■ **EXTRACTED TEXT**

[BEGIN]

Single by Hootie & the Blowfish

from the album Fairweather Johnson
- B-side: "Before the Heartache Rolls In"
- Released: April 2, 1996
- Length: 4:27
- Label: Atlantic
- Songwriters: Mark Bryan; Dean Felber; Darius Rucker; Jim "Soni" Sonefeld;
- Producer: Don Gehman

Hootie & the Blowfish singles chronology
| "Drowning" (1995) | "Old Man & Me (When I Get to Heaven)" (1996) | "Tucker's Town" (1996) |

= Old Man & Me (When I Get to Heaven) =

1996 single by Hootie & the Blowfish

"Old Man & Me (When I Get to Heaven)" is a song by American rock group Hootie & the Blowfish. It was released in April 1996 as the lead single from their second album, Fairweather Johnson. In the United States, it peaked at number 13 on the Billboard Hot 100, number six on the Billboard Mainstream Rock Tracks chart, and number one on the Billboard Triple-A chart. The song also reached number one in Canada, becoming the band's third and final single to do so.

==Background==
The song first appeared in an earlier version on the band's 1993 self-released EP, Kootchypop. The EP's liner notes explain the origin of the song:

I was walking on Santee Street in Columbia leaving Monterrey Jack's and an older man came up to me. He asked for some change and me being in a bad mood (not me) I gave him some smart ass "BUM" remark. I went for a block on my way to the Elbow Room and I felt like the biggest pompous asshole. So I woke up the next morning and wrote this fictitious conversation about his life because you never know what has happened to these unfortunate people.

==Music video==
The music video was directed by Dan Winters and filmed in Columbia, South Carolina. The scenes of the mill ruins were filmed in Rockingham, North Carolina, at the Great Falls Mill Ruins and the waterfall behind the ruins.

==Track listings==
US 7-inch vinyl and cassette single
A. "Old Man & Me (When I Get to Heaven)" (album version) – 4:26
B. "Before the Heartache Rolls In" – 4:26

US CD single
1. "Old Man & Me (When I Get to Heaven)" (album version) – 4:26
2. "Before the Heartache Rolls In" – 4:26
3. "Old Man & Me (When I Get to Heaven)" (video)

UK CD single
1. "Old Man & Me (When I Get to Heaven)" (LP version) – 4:26
2. "Before the Heartache Rolls In" – 4:23
3. "Only Wanna Be with You" (live) – 6:07
4. "Time" – 5:27

European and Australian CD single
1. "Old Man & Me (When I Get to Heaven)" (LP version) – 4:26
2. "Old Man & Me (When I Get to Heaven)" (radio edit) – 3:59
3. "Before the Heartache Rolls In" (LP version) – 4:26

==Charts==

===Weekly charts===

Weekly chart performance for "Old Man & Me (When I Get to Heaven)"

[END]

■ **DIRECTIVE 1**
Answer these questions from the song article:
(a) Who directed the music video?
(b) On which self-released EP did an earlier version of the song first appear?
(c) What peak position did the song reach on the Billboard Hot 100?
■ **DIRECTIVE 2**
Which songwriters does the song article credit? List every one.
■ **DIRECTIVE 3**
Retype the passage of the song article starting at "1996 single by" and ending at "single to do so.".
The data that follow are separate from the song article.

■ **DATASET**
[BEGIN]

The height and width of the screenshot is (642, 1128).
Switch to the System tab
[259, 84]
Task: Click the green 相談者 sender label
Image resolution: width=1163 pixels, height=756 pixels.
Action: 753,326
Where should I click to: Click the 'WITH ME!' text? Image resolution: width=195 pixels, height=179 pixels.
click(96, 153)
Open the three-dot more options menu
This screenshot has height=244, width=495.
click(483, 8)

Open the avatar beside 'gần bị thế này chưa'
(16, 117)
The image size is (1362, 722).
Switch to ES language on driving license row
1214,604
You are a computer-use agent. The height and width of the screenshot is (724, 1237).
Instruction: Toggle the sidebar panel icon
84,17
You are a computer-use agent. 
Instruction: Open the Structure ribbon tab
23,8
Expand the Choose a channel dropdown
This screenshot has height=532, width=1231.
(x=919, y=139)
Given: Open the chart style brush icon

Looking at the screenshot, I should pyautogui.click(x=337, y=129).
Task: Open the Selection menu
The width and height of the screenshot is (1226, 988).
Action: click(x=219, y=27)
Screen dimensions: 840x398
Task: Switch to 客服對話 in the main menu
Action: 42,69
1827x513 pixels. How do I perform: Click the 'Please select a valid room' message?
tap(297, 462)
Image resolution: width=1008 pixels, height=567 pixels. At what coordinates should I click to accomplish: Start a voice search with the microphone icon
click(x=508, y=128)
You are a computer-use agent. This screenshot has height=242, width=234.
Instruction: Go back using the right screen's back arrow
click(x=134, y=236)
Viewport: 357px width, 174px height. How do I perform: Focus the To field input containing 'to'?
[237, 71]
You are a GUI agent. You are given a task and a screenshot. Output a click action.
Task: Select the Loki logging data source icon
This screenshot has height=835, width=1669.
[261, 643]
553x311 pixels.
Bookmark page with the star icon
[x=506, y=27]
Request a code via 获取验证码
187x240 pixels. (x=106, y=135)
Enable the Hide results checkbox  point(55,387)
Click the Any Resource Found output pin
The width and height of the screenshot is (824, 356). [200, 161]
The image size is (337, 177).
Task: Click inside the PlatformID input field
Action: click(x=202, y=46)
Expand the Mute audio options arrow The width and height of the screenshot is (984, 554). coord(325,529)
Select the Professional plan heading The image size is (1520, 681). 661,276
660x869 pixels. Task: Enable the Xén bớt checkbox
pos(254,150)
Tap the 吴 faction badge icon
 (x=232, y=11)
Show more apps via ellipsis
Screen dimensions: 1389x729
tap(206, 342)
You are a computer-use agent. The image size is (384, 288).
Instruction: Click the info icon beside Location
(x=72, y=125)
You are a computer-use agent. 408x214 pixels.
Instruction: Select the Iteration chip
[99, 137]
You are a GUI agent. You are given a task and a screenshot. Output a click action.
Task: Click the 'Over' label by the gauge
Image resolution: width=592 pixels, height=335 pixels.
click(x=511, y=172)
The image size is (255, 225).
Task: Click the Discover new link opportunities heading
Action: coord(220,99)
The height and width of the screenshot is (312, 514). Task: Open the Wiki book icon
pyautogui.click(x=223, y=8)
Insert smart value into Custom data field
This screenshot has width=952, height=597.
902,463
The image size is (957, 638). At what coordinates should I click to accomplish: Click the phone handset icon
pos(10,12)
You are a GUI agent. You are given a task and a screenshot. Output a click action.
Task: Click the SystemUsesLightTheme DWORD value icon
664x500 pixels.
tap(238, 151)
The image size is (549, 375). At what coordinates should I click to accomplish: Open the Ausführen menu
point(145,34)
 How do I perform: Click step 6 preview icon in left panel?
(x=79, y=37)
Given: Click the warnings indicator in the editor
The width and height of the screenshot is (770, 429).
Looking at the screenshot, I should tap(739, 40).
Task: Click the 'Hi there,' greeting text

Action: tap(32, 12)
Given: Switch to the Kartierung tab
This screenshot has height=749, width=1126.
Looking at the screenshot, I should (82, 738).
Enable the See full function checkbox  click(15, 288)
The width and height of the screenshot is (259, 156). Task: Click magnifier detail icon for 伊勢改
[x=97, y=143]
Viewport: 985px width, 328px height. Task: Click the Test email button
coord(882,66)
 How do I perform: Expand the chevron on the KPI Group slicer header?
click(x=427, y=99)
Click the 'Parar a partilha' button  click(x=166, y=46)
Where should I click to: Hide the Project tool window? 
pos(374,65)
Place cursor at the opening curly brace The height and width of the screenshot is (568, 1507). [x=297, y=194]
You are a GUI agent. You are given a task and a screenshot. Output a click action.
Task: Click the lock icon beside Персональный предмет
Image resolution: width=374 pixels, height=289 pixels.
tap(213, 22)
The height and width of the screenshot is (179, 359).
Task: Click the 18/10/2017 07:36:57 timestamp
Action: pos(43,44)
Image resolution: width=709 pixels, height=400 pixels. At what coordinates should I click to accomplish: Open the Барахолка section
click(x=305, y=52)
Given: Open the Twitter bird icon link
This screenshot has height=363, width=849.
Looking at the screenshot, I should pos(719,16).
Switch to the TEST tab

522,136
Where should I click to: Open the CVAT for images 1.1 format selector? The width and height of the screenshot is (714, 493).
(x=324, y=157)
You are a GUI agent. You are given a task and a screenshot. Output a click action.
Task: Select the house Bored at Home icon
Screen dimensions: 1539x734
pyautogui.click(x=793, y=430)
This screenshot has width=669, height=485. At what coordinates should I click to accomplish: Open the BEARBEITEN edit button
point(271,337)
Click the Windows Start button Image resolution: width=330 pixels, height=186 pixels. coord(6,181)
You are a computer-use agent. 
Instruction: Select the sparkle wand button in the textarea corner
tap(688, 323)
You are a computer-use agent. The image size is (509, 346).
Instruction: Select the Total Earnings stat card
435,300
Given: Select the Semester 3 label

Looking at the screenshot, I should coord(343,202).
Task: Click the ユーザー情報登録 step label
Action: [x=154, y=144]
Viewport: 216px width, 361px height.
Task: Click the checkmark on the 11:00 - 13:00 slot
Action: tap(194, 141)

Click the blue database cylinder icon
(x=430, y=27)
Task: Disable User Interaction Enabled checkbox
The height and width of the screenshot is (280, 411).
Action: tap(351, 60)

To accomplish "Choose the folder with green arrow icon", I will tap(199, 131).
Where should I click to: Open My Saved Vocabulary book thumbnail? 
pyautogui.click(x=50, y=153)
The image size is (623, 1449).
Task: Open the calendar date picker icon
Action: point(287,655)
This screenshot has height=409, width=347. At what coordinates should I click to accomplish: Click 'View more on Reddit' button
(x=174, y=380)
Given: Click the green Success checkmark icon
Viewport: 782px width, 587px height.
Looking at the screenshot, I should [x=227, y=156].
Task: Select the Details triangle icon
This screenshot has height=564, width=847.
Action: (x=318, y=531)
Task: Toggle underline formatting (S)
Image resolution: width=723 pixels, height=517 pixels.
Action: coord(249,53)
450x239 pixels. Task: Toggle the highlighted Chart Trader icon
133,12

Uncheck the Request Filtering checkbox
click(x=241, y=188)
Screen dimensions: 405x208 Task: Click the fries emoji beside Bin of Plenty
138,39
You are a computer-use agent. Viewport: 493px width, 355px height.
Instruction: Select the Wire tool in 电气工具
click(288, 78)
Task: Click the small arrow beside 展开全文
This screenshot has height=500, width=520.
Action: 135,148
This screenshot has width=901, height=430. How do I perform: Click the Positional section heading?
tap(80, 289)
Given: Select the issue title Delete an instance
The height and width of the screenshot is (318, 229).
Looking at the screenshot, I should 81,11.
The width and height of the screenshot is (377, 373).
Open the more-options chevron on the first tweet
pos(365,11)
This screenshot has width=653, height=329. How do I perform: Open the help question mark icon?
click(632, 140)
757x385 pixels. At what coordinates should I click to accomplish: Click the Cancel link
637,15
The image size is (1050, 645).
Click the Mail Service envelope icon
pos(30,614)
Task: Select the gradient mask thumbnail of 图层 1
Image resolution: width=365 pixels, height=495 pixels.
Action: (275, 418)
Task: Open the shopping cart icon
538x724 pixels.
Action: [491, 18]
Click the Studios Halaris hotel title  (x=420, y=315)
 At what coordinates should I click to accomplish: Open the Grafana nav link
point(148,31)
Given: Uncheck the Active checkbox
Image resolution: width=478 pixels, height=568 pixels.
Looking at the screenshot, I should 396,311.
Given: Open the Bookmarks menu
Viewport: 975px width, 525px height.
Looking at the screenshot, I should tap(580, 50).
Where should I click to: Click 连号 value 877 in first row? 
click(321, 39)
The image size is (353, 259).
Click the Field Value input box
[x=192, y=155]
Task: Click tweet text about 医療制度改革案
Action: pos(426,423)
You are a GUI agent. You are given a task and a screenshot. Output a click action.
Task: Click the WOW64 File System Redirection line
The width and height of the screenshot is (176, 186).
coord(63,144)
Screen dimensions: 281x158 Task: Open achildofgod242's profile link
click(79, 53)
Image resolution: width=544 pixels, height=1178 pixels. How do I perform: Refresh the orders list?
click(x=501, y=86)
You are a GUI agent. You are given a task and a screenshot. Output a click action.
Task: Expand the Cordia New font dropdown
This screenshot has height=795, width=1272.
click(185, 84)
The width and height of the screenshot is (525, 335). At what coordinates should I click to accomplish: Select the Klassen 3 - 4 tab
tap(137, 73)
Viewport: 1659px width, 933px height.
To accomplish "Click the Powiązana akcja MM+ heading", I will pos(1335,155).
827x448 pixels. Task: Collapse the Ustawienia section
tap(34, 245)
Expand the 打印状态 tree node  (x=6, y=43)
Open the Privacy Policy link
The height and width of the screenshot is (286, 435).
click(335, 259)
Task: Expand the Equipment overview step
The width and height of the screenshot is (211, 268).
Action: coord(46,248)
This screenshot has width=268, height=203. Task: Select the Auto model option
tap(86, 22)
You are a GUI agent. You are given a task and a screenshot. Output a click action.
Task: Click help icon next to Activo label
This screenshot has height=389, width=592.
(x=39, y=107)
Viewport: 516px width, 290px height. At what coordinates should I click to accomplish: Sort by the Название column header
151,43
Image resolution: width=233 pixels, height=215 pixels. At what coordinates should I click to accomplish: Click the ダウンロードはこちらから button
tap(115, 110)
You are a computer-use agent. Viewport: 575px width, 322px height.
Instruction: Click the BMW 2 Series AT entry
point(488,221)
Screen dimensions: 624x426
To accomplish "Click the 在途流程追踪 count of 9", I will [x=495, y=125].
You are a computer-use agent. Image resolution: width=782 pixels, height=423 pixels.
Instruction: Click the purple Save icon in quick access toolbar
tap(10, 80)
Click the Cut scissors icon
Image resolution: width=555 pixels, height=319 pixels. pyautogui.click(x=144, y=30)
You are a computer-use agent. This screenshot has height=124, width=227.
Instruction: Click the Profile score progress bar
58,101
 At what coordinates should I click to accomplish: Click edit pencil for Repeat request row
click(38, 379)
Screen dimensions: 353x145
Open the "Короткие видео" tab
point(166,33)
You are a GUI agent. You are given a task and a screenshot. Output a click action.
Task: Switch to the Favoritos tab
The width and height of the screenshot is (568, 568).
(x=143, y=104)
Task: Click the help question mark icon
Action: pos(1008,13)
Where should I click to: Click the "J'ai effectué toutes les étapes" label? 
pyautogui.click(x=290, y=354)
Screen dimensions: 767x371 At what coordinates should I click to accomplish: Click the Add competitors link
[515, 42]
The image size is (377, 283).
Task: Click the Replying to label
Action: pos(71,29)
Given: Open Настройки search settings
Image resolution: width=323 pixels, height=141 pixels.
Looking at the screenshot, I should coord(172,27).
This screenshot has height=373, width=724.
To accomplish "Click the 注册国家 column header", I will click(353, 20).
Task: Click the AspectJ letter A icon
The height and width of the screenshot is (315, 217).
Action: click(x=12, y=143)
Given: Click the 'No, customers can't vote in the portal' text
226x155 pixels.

[END]

■ **COMPLETE ANSWER 1**
(a) Dan Winters
(b) Kootchypop
(c) Number 13

■ **COMPLETE ANSWER 2**
- Mark Bryan
- Dean Felber
- Darius Rucker
- Jim "Soni" Sonefeld

■ **COMPLETE ANSWER 3**
1996 single by Hootie & the Blowfish

"Old Man & Me (When I Get to Heaven)" is a song by American rock group Hootie & the Blowfish. It was released in April 1996 as the lead single from their second album, Fairweather Johnson. In the United States, it peaked at number 13 on the Billboard Hot 100, number six on the Billboard Mainstream Rock Tracks chart, and number one on the Billboard Triple-A chart. The song also reached number one in Canada, becoming the band's third and final single to do so.